* _JE DOEL_: Extraheer alle onderstaande items en geef elke regel ongewijzigd en in dezelfde volgorde weer.

* _GEËXTRAHEERDE GEGEVENS_:
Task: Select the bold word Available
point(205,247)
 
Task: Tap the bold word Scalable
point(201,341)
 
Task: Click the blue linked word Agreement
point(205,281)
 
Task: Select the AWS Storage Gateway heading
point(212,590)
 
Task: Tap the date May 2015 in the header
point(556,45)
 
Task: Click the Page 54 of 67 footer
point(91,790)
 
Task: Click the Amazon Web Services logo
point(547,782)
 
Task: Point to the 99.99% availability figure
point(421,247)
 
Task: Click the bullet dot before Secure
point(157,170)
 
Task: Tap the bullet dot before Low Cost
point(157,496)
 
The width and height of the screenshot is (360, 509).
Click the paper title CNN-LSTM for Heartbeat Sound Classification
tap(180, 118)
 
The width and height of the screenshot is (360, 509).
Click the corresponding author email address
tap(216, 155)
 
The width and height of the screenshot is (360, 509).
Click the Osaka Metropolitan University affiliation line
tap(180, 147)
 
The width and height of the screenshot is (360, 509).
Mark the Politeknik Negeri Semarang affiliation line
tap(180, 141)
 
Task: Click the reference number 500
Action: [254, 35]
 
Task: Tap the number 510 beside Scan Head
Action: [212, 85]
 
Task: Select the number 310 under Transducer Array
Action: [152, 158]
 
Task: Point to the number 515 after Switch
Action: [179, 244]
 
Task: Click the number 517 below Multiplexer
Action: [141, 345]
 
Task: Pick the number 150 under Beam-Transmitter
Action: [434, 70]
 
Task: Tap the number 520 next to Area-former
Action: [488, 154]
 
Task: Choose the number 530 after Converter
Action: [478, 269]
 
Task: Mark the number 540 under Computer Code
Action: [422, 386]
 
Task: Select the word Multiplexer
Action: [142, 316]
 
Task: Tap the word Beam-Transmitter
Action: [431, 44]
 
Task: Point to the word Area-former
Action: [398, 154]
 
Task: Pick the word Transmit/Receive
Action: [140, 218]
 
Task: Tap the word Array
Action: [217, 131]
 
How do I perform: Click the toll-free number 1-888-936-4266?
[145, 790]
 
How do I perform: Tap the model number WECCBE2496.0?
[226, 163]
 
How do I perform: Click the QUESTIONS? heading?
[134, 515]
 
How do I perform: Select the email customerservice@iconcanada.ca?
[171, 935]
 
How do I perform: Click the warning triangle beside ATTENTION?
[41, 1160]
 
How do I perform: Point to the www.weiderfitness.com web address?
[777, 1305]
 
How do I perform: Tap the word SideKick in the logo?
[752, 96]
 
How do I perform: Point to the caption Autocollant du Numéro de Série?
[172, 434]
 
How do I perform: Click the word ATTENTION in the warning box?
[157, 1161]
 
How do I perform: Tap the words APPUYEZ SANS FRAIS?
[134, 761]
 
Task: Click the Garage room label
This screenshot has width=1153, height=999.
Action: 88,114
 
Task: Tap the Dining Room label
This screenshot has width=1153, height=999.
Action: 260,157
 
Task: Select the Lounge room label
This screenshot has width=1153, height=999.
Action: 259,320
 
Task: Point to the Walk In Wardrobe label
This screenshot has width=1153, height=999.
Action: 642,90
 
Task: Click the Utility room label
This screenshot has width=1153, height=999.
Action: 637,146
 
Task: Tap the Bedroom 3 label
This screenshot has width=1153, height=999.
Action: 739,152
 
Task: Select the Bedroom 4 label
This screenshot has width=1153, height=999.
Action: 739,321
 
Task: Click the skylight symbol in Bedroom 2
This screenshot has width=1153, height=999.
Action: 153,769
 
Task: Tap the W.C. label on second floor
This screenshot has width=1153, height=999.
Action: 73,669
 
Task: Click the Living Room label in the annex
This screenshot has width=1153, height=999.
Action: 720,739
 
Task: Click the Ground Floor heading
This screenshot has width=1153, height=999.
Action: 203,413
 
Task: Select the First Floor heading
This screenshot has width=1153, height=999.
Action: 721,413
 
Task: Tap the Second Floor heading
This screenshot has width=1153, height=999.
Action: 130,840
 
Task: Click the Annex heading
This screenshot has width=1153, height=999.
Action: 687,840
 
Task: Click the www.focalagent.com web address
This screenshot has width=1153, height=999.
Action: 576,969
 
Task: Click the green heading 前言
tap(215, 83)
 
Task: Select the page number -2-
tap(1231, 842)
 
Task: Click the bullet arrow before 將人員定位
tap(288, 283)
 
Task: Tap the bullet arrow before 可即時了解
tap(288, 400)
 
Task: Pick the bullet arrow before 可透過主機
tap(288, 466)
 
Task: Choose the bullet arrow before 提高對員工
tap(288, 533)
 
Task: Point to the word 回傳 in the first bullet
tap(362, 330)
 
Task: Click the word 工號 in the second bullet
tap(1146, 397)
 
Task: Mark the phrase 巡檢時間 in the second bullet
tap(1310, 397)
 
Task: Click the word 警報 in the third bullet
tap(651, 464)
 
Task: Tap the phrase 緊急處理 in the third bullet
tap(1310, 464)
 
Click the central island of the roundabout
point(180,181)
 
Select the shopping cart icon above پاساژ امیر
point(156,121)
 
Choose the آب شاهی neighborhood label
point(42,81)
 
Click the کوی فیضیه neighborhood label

* _OEFENRESULTAAT_:
Task: Select the bold word Available
point(205,247)
 
Task: Tap the bold word Scalable
point(201,341)
 
Task: Click the blue linked word Agreement
point(205,281)
 
Task: Select the AWS Storage Gateway heading
point(212,590)
 
Task: Tap the date May 2015 in the header
point(556,45)
 
Task: Click the Page 54 of 67 footer
point(91,790)
 
Task: Click the Amazon Web Services logo
point(547,782)
 
Task: Point to the 99.99% availability figure
point(421,247)
 
Task: Click the bullet dot before Secure
point(157,170)
 
Task: Tap the bullet dot before Low Cost
point(157,496)
 
The width and height of the screenshot is (360, 509).
Click the paper title CNN-LSTM for Heartbeat Sound Classification
tap(180, 118)
 
The width and height of the screenshot is (360, 509).
Click the corresponding author email address
tap(216, 155)
 
The width and height of the screenshot is (360, 509).
Click the Osaka Metropolitan University affiliation line
tap(180, 147)
 
The width and height of the screenshot is (360, 509).
Mark the Politeknik Negeri Semarang affiliation line
tap(180, 141)
 
Task: Click the reference number 500
Action: [254, 35]
 
Task: Tap the number 510 beside Scan Head
Action: [212, 85]
 
Task: Select the number 310 under Transducer Array
Action: [152, 158]
 
Task: Point to the number 515 after Switch
Action: [179, 244]
 
Task: Click the number 517 below Multiplexer
Action: [141, 345]
 
Task: Pick the number 150 under Beam-Transmitter
Action: [434, 70]
 
Task: Tap the number 520 next to Area-former
Action: [488, 154]
 
Task: Choose the number 530 after Converter
Action: [478, 269]
 
Task: Mark the number 540 under Computer Code
Action: [422, 386]
 
Task: Select the word Multiplexer
Action: [142, 316]
 
Task: Tap the word Beam-Transmitter
Action: [431, 44]
 
Task: Point to the word Area-former
Action: [398, 154]
 
Task: Pick the word Transmit/Receive
Action: [140, 218]
 
Task: Tap the word Array
Action: [217, 131]
 
How do I perform: Click the toll-free number 1-888-936-4266?
[145, 790]
 
How do I perform: Tap the model number WECCBE2496.0?
[226, 163]
 
How do I perform: Click the QUESTIONS? heading?
[134, 515]
 
How do I perform: Select the email customerservice@iconcanada.ca?
[171, 935]
 
How do I perform: Click the warning triangle beside ATTENTION?
[41, 1160]
 
How do I perform: Point to the www.weiderfitness.com web address?
[777, 1305]
 
How do I perform: Tap the word SideKick in the logo?
[752, 96]
 
How do I perform: Point to the caption Autocollant du Numéro de Série?
[172, 434]
 
How do I perform: Click the word ATTENTION in the warning box?
[157, 1161]
 
How do I perform: Tap the words APPUYEZ SANS FRAIS?
[134, 761]
 
Task: Click the Garage room label
This screenshot has width=1153, height=999.
Action: 88,114
 
Task: Tap the Dining Room label
This screenshot has width=1153, height=999.
Action: 260,157
 
Task: Select the Lounge room label
This screenshot has width=1153, height=999.
Action: 259,320
 
Task: Point to the Walk In Wardrobe label
This screenshot has width=1153, height=999.
Action: 642,90
 
Task: Click the Utility room label
This screenshot has width=1153, height=999.
Action: 637,146
 
Task: Tap the Bedroom 3 label
This screenshot has width=1153, height=999.
Action: 739,152
 
Task: Select the Bedroom 4 label
This screenshot has width=1153, height=999.
Action: 739,321
 
Task: Click the skylight symbol in Bedroom 2
This screenshot has width=1153, height=999.
Action: 153,769
 
Task: Tap the W.C. label on second floor
This screenshot has width=1153, height=999.
Action: 73,669
 
Task: Click the Living Room label in the annex
This screenshot has width=1153, height=999.
Action: 720,739
 
Task: Click the Ground Floor heading
This screenshot has width=1153, height=999.
Action: 203,413
 
Task: Select the First Floor heading
This screenshot has width=1153, height=999.
Action: 721,413
 
Task: Tap the Second Floor heading
This screenshot has width=1153, height=999.
Action: 130,840
 
Task: Click the Annex heading
This screenshot has width=1153, height=999.
Action: 687,840
 
Task: Click the www.focalagent.com web address
This screenshot has width=1153, height=999.
Action: 576,969
 
Task: Click the green heading 前言
tap(215, 83)
 
Task: Select the page number -2-
tap(1231, 842)
 
Task: Click the bullet arrow before 將人員定位
tap(288, 283)
 
Task: Tap the bullet arrow before 可即時了解
tap(288, 400)
 
Task: Pick the bullet arrow before 可透過主機
tap(288, 466)
 
Task: Choose the bullet arrow before 提高對員工
tap(288, 533)
 
Task: Point to the word 回傳 in the first bullet
tap(362, 330)
 
Task: Click the word 工號 in the second bullet
tap(1146, 397)
 
Task: Mark the phrase 巡檢時間 in the second bullet
tap(1310, 397)
 
Task: Click the word 警報 in the third bullet
tap(651, 464)
 
Task: Tap the phrase 緊急處理 in the third bullet
tap(1310, 464)
 
Click the central island of the roundabout
point(180,181)
 
Select the shopping cart icon above پاساژ امیر
point(156,121)
 
Choose the آب شاهی neighborhood label
point(42,81)
 
Click the کوی فیضیه neighborhood label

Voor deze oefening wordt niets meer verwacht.